New article about Voximplant by Deborah Balshem, Mergermarket
Communications are an integral part of our life: we communicate with each other, with businesses, and we are constantly online so many technologies are familiar to us. Today, we’ll talk about things that have not yet become everyday, but are already real and successfully implemented by large companies. My speech will be devoted to advanced technologies that are only just emerging, and what I think will become trends over the next few years.
Trend #1: Machine Learning
The term "machine learning" is known to everyone and continues to gain popularity. For example, at the Google Cloud Next ’18 conference in San Francisco, Google devoted all releases to ML: in one form or another, it was a part of every service presented. Domestic companies are also not far behind with this trend: at the beginning of this year, the Dialogflow Connector, which allows you to connect text assistants to telephony appeared on the market. Continuing on the topic of machine learning, it is worth noting the development of services for determining voicemail and classifying dialogs.

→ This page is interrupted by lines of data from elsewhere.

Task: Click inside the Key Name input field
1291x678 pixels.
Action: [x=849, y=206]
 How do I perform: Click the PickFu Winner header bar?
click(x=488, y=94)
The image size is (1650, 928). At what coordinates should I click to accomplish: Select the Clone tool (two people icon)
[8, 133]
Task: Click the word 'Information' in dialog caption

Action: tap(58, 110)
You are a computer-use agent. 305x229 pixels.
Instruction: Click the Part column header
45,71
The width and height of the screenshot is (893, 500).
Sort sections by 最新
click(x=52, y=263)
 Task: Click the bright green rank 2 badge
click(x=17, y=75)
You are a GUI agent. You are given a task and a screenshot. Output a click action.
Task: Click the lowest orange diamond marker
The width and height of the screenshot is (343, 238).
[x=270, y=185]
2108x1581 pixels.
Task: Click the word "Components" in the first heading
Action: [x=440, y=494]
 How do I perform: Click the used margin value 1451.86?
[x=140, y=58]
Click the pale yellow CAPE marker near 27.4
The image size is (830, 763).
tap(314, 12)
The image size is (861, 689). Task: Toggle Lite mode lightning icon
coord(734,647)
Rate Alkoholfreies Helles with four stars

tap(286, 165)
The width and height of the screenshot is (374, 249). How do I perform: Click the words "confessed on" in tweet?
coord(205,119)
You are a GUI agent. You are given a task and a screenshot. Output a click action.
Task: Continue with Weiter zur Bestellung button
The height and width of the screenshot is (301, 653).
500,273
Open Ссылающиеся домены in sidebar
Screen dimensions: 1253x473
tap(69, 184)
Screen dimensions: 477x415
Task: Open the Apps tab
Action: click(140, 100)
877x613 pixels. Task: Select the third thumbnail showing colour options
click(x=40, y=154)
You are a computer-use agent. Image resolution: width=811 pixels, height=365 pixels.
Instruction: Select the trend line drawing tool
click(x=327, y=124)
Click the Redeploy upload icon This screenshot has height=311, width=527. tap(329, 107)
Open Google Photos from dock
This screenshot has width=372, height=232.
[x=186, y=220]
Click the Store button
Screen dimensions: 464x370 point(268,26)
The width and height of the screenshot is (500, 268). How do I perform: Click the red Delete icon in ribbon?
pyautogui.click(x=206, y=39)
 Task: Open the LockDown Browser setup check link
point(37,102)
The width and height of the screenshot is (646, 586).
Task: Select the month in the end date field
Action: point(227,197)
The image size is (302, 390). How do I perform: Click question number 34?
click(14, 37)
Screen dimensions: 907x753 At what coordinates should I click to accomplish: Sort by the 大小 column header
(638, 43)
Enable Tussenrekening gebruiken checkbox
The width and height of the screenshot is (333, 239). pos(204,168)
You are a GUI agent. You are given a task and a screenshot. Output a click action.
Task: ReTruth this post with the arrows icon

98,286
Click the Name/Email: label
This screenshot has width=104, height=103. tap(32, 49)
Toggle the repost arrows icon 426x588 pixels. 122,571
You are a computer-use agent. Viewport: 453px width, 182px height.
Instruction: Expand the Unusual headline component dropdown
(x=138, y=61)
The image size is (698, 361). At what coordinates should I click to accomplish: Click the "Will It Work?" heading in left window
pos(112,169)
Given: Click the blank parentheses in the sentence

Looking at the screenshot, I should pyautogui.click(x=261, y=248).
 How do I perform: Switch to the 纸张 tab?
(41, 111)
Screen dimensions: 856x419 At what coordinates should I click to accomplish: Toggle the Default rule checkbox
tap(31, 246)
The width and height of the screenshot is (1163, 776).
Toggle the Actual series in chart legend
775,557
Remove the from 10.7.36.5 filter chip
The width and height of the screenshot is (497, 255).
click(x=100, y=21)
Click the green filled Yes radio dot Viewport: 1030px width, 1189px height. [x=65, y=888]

Everyone has been waiting for VMD in the market for a long time: when you make automatic calls to your customers and get their voicemail, the answering machine will take the message but who checks the recording later on? Trained on several tens of thousands of real recordings, the detector can ensure the accuracy of voicemail recognition in 99% of cases within two seconds or less. This allows businesses to significantly reduce the cost of notifying customers by only paying for real calls.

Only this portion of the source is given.